# Knowledge Representation and Expert Systems
In the early days of AI, top-down approach to creating intelligent systems was popular. The idea was to extract the knowledge from people into some machine-readable form, and then use it to automatically solve problems. This approach was based on two big ideas:
* Knowledge Representation
* Reasoning
## Knowledge Representation
One of the important concepts in Symbolic AI is **knowledge**. It is important to differentiate knowledge from *information* or *data*. For example, one can say that books contain knowledge, because one can study books and become an expert. However, what books contain is actually called *data*, and by reading books and integrating this data into our world model we convert this data to knowledge.
> **Knowledge** is something which is contained in our head and represents our understanding of the world. It is obtained by an active **learning** process, which integrates pieces of information that we receive into our active model of the world.
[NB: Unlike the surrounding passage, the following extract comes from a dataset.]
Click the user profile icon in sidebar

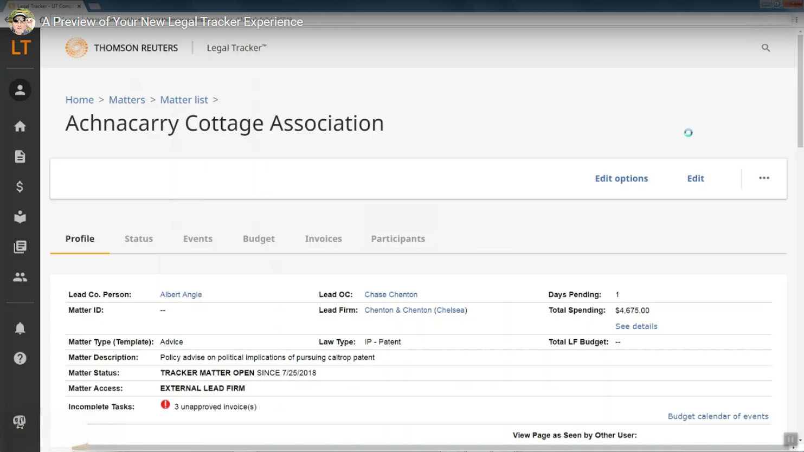20,90
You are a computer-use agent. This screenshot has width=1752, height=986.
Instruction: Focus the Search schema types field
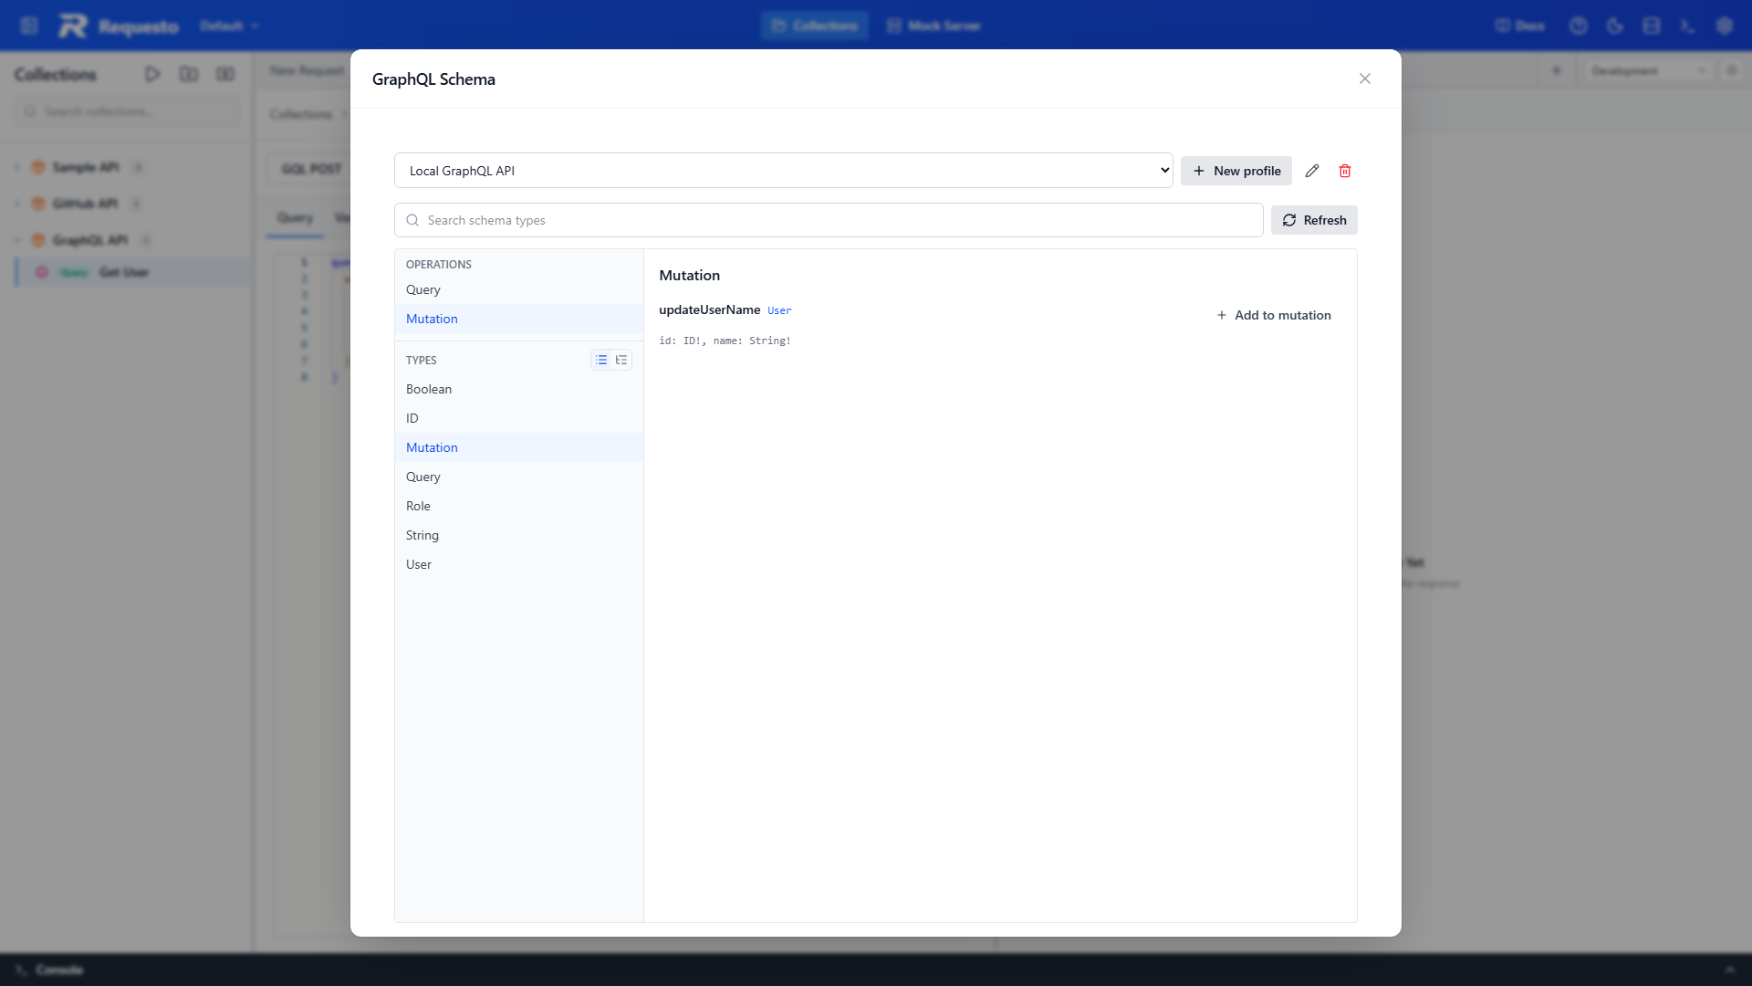pos(829,220)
Most often, we do not strictly define knowledge, but we align it with other related concepts using [DIKW Pyramid](https://en.wikipedia.org/wiki/DIKW_pyramid). It contains the following concepts:
* **Data** is something represented on the physical media, such as written text or spoken words. Data exists independently of human beings and can be passed between people.
* **Information** is how we interpret data in our head. For example, when we hear the word *computer*, we have some understanding of what it is.
* **Knowledge** is information being integrated into our world model. For example, once we learn what computer is, we start having some ideas on how it works, how much does it cost, what it can be used for, etc. This network of interrelated concepts forms our knowledge.
* **Wisdom** is yet one more level of our understanding of the world, and it represents *meta-knowledge*, eg. some notion on how and when the knowledge should be used.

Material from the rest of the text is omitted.